La situation s’est envenimée devant le tribunal de Den Bosch, où l’entreprise Wintelre conteste la sanction imposée par la municipalité d’Eindhoven. En mars 2022, un sac à fumier contenant environ 180 000 litres (5 ou 6 chargements de camions-citernes) d’eaux usées s’est vidé sur le site, contaminant les sols et entraînant la mort d’arbres et de cultures.
Malgré des premières mesures d’urgence, comme le pompage du fossé et l’excavation partielle des sols pollués, les travaux de dépollution n’ont pas été achevés. L’entreprise Daas a proposé à plusieurs reprises un calendrier de nettoyage, mais la municipalité a jugé ces propositions insuffisantes et a finalement décidé d’imposer une sanction administrative.
Cette sanction se traduit par des inspections régulières du terrain. Les deux premières ont révélé que la pollution persistait, ce qui a conduit à l’application de deux amendes de 24 000 euros. Une troisième inspection est prévue après le verdict attendu dans deux semaines. Si la situation n’a pas évolué, l’amende totale pourrait atteindre 72 000 euros.

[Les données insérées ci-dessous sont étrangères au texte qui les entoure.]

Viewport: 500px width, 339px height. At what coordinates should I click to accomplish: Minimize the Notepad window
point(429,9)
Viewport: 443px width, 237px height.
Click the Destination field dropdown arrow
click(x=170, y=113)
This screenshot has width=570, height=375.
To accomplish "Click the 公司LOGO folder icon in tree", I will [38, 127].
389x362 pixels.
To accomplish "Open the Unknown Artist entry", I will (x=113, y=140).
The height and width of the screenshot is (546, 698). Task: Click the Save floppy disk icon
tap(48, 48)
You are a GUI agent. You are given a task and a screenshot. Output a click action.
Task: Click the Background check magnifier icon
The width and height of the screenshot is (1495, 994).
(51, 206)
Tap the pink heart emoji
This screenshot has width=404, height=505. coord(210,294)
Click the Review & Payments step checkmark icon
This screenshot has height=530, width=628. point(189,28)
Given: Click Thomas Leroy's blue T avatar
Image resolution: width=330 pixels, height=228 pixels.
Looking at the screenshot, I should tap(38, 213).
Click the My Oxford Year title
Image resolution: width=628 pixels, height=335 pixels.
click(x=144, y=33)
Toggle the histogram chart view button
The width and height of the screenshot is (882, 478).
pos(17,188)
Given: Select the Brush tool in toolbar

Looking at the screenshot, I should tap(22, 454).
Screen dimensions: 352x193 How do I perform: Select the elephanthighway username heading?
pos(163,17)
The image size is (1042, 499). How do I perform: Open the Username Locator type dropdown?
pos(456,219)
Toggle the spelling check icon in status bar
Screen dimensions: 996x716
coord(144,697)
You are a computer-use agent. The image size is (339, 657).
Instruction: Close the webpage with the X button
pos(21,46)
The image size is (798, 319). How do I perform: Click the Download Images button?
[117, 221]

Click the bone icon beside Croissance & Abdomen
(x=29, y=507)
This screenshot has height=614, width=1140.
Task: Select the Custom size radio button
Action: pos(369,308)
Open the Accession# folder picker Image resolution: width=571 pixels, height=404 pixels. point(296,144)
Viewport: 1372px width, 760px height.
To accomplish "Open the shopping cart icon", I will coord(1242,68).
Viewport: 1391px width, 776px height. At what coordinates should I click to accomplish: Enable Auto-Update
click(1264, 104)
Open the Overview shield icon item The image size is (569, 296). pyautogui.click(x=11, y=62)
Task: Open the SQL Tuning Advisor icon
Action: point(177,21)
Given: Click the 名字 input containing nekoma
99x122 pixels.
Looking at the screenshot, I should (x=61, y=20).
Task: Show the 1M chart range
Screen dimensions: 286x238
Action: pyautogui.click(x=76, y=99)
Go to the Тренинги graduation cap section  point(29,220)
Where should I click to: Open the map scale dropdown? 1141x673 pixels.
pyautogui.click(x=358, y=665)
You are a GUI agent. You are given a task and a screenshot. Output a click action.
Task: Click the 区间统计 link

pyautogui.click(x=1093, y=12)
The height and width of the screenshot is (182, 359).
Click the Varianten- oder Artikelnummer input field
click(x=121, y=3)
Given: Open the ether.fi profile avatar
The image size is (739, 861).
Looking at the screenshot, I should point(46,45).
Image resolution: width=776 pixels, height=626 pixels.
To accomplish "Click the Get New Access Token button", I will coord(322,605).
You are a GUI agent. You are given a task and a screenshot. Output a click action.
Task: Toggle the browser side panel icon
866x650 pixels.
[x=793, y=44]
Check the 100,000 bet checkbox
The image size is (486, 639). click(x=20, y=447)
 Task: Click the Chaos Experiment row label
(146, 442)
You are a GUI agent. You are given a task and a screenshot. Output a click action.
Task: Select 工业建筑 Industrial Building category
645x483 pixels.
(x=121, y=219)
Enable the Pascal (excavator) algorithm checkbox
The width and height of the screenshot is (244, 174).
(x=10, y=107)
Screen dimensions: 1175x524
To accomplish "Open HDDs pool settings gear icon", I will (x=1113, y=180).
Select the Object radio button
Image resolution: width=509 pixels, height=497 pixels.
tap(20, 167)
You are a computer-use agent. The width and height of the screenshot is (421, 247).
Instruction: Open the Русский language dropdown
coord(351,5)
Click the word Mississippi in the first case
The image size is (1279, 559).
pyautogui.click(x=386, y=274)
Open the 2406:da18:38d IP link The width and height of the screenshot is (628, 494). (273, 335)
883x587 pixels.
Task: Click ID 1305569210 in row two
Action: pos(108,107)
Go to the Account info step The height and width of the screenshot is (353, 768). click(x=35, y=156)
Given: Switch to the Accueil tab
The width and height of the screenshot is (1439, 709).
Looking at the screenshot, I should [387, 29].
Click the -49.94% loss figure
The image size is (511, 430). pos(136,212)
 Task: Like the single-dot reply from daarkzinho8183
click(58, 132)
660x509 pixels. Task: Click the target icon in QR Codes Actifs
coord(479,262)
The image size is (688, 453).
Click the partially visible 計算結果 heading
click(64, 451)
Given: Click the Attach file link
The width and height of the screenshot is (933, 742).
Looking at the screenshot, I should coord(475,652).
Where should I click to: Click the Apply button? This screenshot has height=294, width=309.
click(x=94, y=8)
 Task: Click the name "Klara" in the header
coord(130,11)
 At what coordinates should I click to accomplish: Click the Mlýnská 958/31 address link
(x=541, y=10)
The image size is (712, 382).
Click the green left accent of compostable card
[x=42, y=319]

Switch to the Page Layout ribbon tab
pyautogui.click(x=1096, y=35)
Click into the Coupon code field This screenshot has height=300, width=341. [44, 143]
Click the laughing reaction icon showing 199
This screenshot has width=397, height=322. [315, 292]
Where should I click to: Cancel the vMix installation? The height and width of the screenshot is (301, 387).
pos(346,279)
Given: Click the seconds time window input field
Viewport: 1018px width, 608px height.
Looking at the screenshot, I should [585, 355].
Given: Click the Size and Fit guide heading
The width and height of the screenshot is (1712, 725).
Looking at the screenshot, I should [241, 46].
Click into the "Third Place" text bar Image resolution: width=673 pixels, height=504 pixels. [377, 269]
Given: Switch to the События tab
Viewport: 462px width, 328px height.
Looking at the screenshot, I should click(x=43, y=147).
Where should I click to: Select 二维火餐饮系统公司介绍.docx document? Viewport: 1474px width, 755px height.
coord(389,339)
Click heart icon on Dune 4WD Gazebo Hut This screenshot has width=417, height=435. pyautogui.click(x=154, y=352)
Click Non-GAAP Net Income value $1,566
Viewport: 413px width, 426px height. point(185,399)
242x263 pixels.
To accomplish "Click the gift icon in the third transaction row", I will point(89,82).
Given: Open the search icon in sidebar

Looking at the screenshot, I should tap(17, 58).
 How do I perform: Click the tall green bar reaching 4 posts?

L’entreprise Wintelre craint désormais de ne pas pouvoir faire face à ces coûts. Selon son avocat, le premier plan de dépollution établi par une entreprise de construction évalue les travaux entre 1,2 et 1,5 million d’euros. “M. Daas n’a pas les moyens de payer cette somme. Il dispose d’une assurance responsabilité civile, mais celle-ci ne couvre que jusqu’à 500 000 euros”, a-t-il déclaré au tribunal.
L’entrepreneur explore des alternatives, notamment des méthodes biologiques de dépollution, comme la plantation de végétaux capables d’absorber les toxines pendant une période d’un à deux ans. Cependant, la municipalité d’Eindhoven, qui a récemment vendu le terrain à ASML, ne dispose pas du temps nécessaire pour mettre en œuvre ces solutions.
Selon un responsable municipal, la dépollution est urgente non seulement pour permettre l’extension d’ASML, mais aussi pour éviter une propagation accrue de la pollution, ce qui entraînerait une augmentation des coûts de nettoyage. La municipalité envisage même d’engager une action civile contre l’entreprise Daas pour accélérer le processus.